D-Mould is a robotics-based solution that contributes to the continuous production of moulding machines with reduced downtime and a more reliable process resulting in decreased human risk factors and increased production output.
Experimental setup consists of Pre-Existing hardware:
- Injection moulding machine (IMM),
- Linear robot,
- Conveyor belt
and new hardware:
- Cobot 1,
- Cobot 2,
- Autonomous mobile robot (AMR),
- VLM. 878
Both Cobots are equipped with computer vision system for parts detection, AMR is equipped with laser scanners and 3D cameras.
We‘re exporting NGSI entities to Orion Context Broker running OPC/UA IoT Agent. Instance of SQL (PostgreSQL) server is used to store historical data. Context Broker and NGSI system entities are running on local network. Database with historical data is accessable on public address dmouldramp.ddns.net through port 5432. The database is accessible on demand.
The image below shows how ROSE-AP is integrated in the Factory and connected to RAMP.
Follow our video step-by-step tutorial or use installation documentation below.

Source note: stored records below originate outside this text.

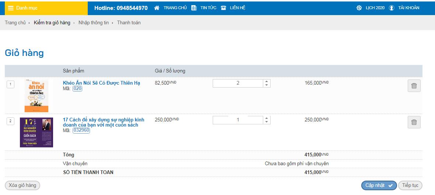Click the news document icon beside Tin tức
The image size is (435, 195).
(x=194, y=8)
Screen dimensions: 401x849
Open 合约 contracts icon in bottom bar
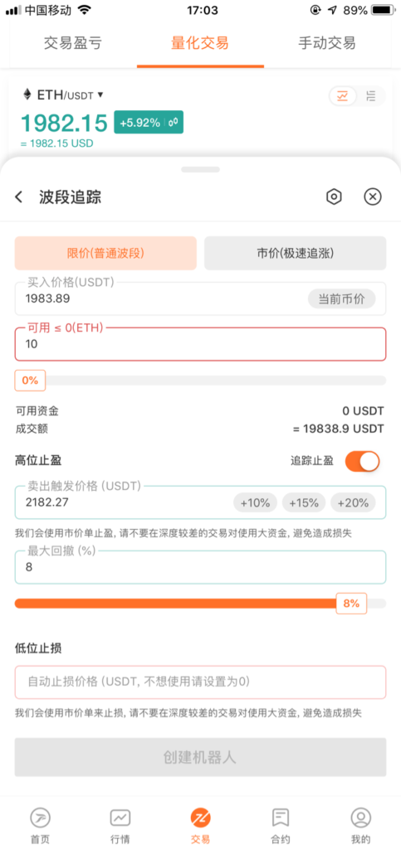[x=280, y=817]
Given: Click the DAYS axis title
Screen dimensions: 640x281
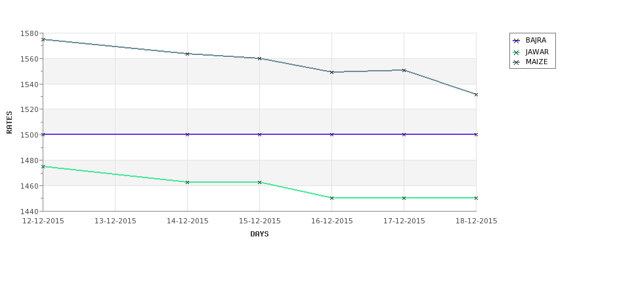Looking at the screenshot, I should 259,234.
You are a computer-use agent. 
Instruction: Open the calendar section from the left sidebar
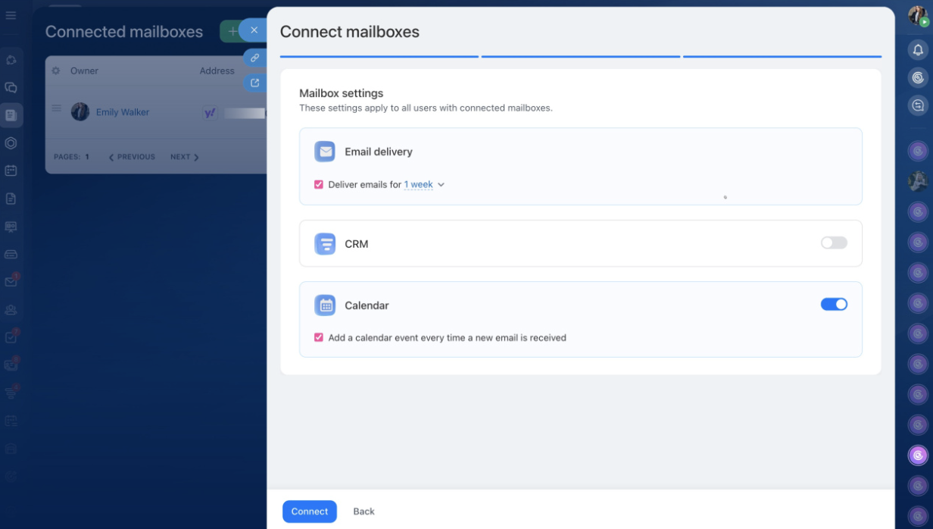coord(11,171)
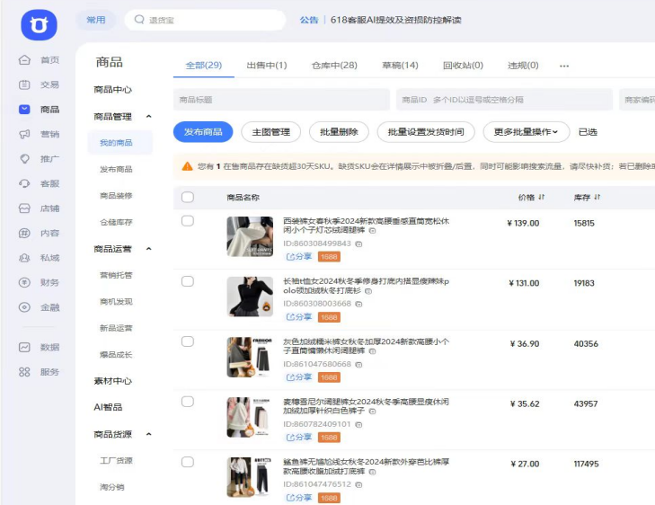The height and width of the screenshot is (505, 655).
Task: Open 更多批量操作 dropdown
Action: click(526, 132)
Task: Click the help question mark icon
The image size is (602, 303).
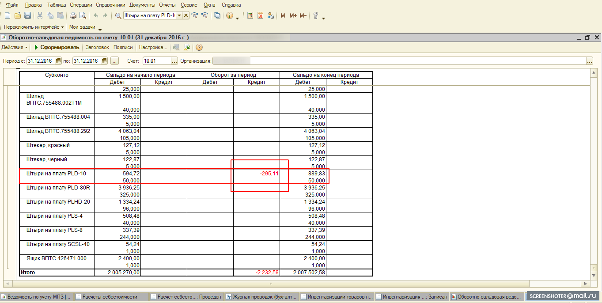Action: pos(199,47)
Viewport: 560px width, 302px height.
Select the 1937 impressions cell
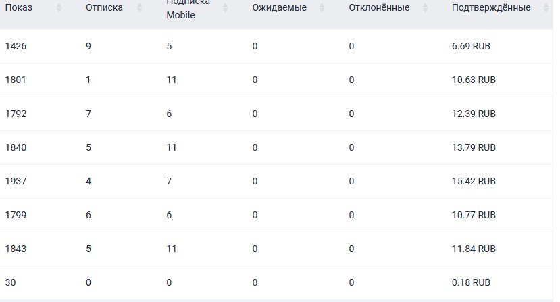tap(16, 181)
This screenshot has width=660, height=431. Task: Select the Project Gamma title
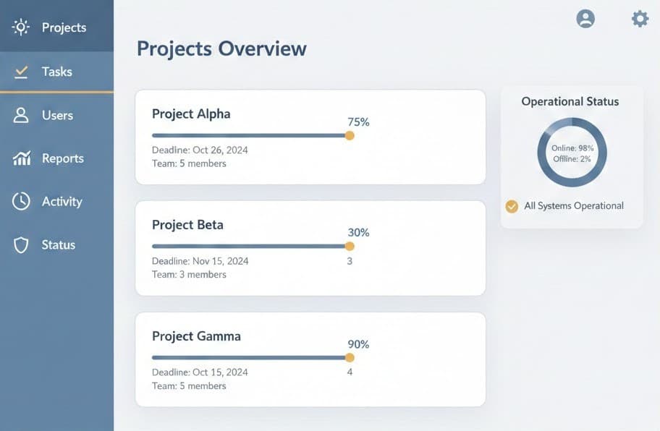(196, 336)
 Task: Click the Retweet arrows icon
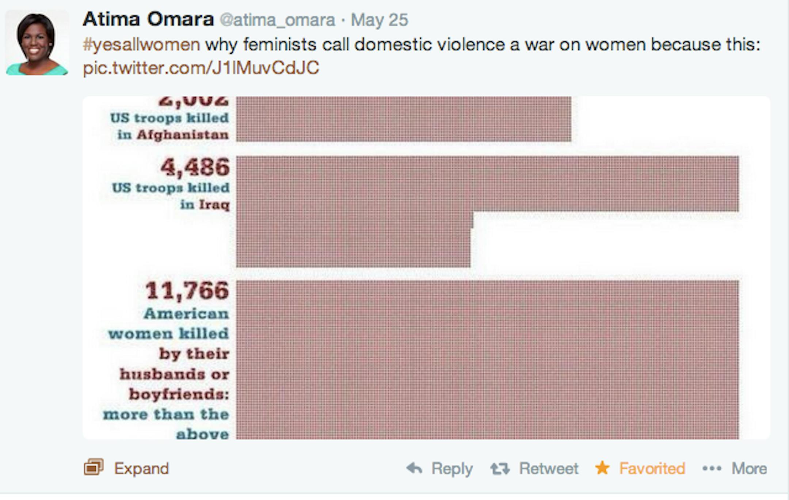coord(500,468)
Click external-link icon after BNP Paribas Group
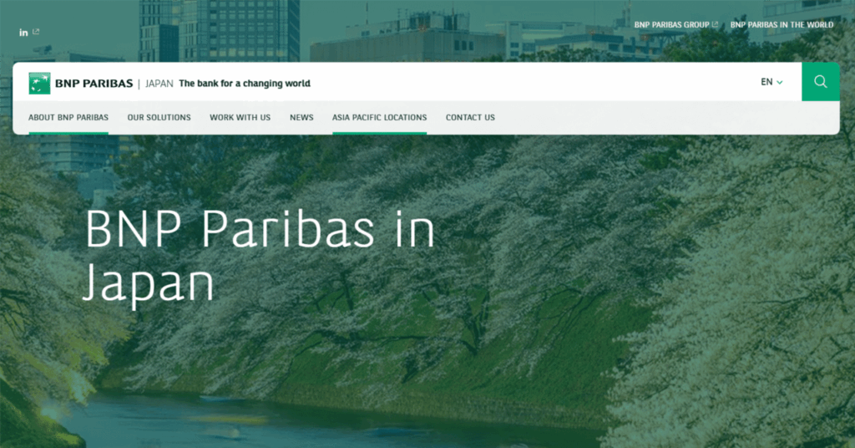855x448 pixels. tap(715, 25)
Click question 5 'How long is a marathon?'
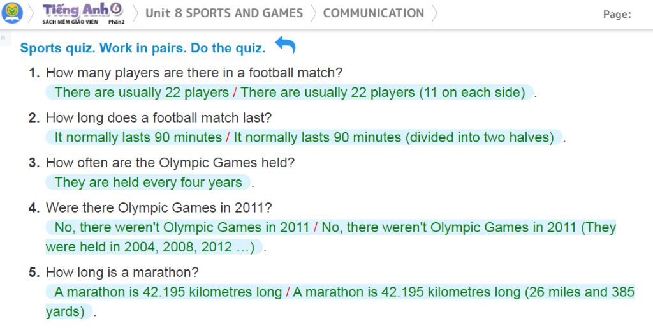 (122, 273)
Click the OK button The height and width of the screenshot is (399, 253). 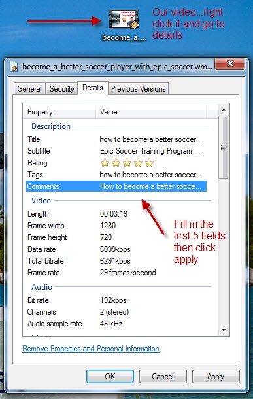click(x=110, y=376)
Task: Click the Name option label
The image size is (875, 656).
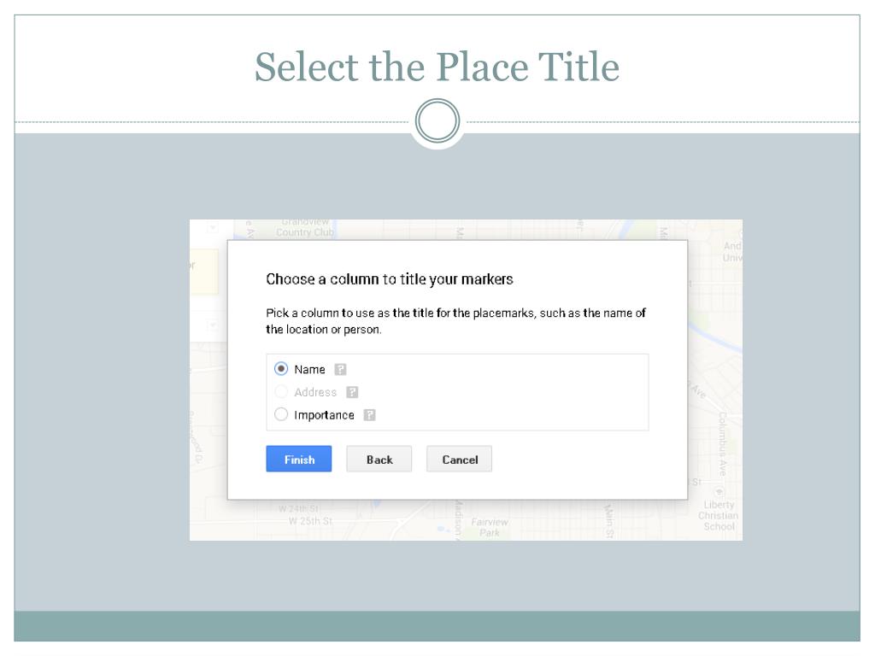Action: click(x=309, y=370)
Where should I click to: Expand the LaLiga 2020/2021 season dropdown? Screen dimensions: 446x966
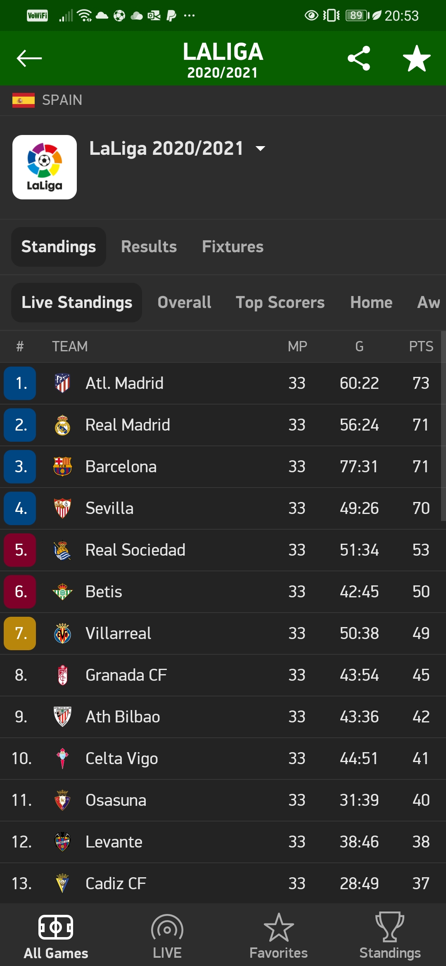point(260,149)
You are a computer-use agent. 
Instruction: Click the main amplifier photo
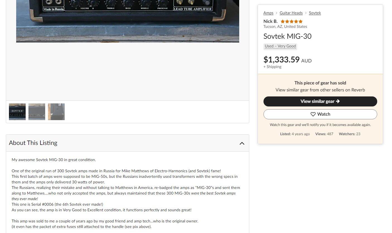(x=127, y=21)
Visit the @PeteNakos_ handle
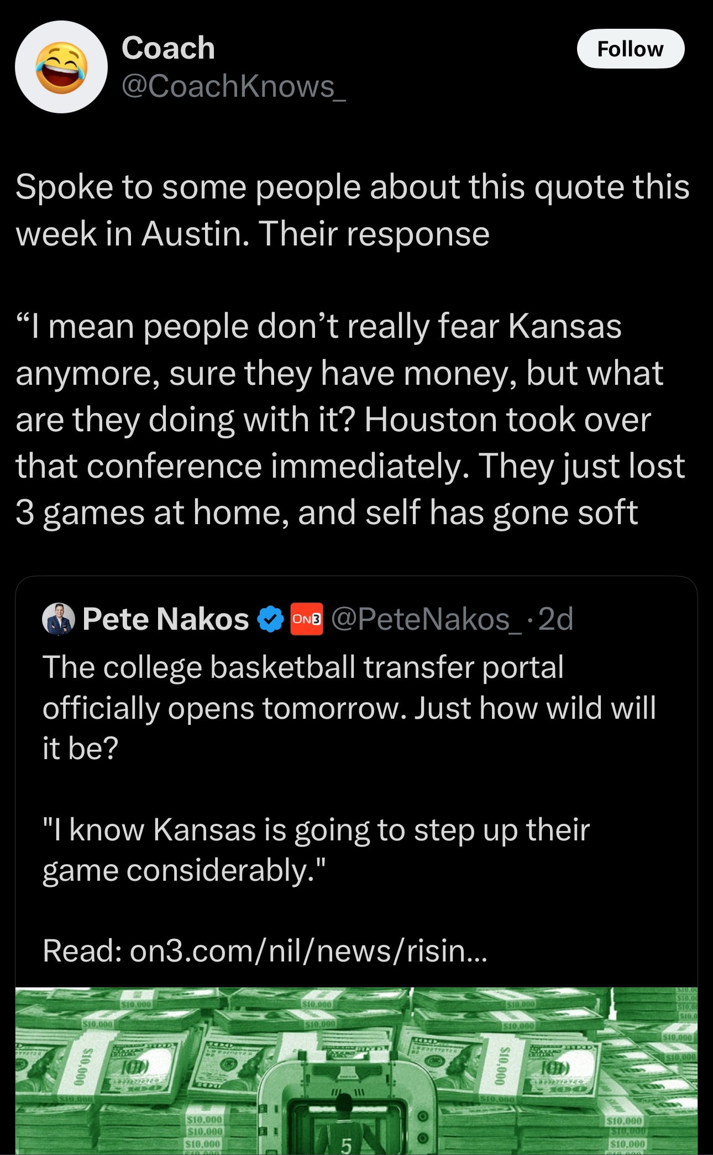Screen dimensions: 713x1155 426,619
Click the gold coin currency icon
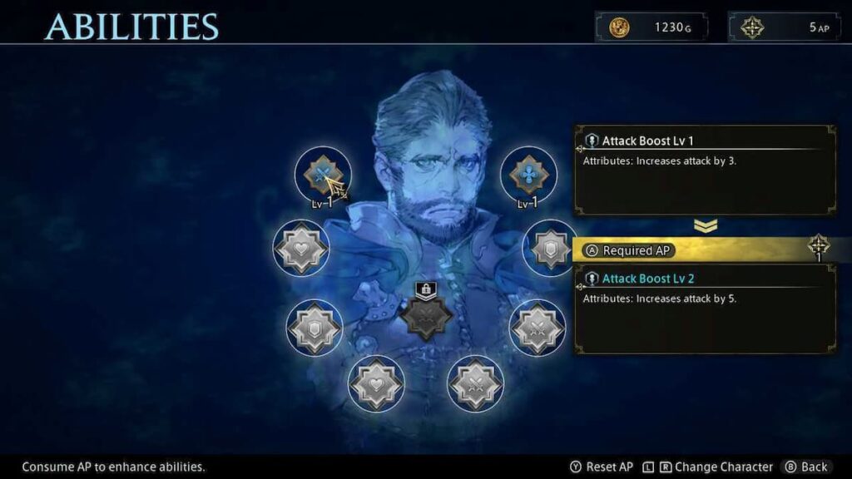Image resolution: width=852 pixels, height=479 pixels. tap(619, 27)
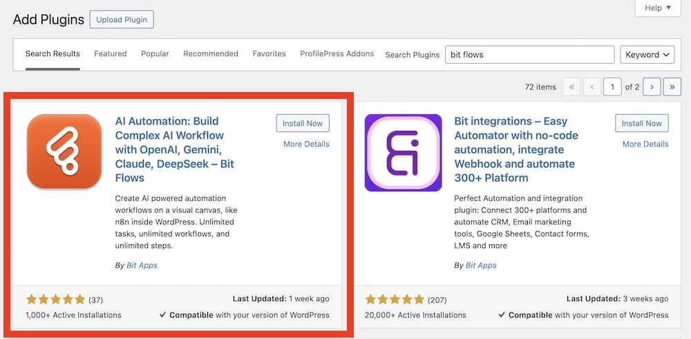This screenshot has height=339, width=691.
Task: Open More Details for Bit Flows plugin
Action: tap(306, 144)
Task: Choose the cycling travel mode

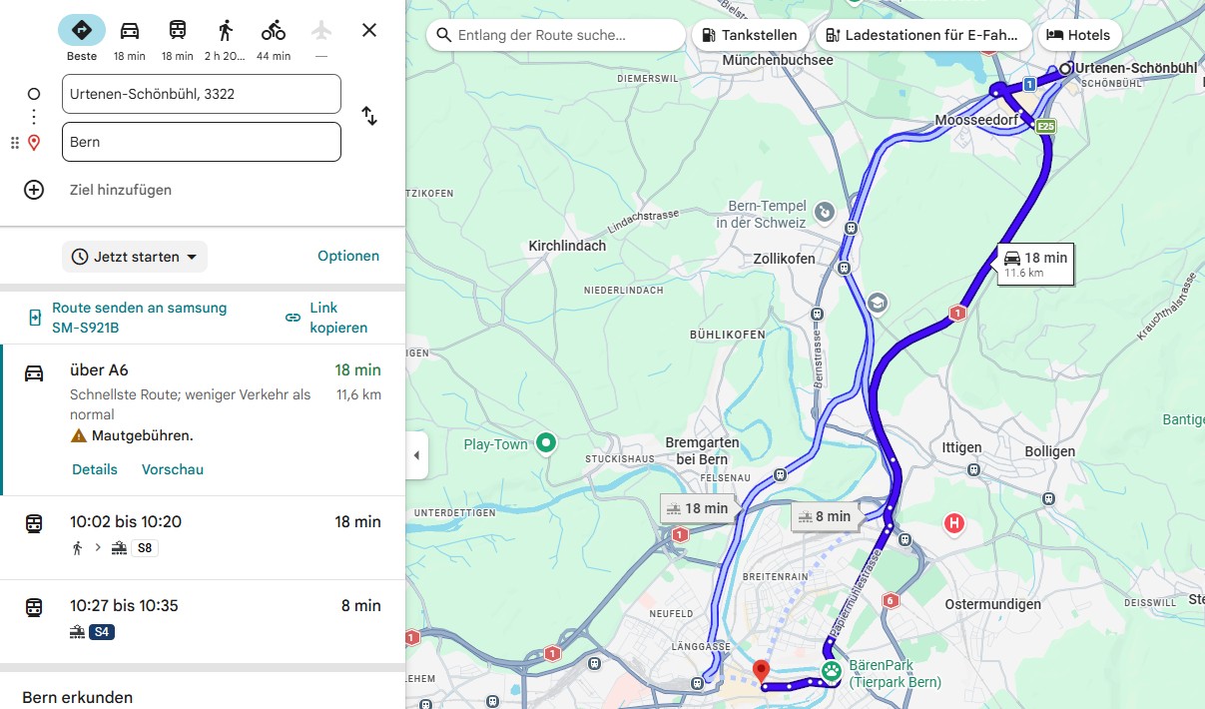Action: 274,31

Supported OS for this project is Windows 10 and Linux, however our main test environment was Windows 10 so we will include only instructions for this specific OS and we recommend using it for your testing purposes.
To run a project clone/download a git repository and follow instructions below.
Open folder x64 and start D-MouldOpc.exe. To run application you should have .NET 5.0 installed on computer.
Let the console application run in the background. The output will be similar as one on the picture below:
To install Docker follow the official instructions and enable WSL 2 during the installation, more WSL information.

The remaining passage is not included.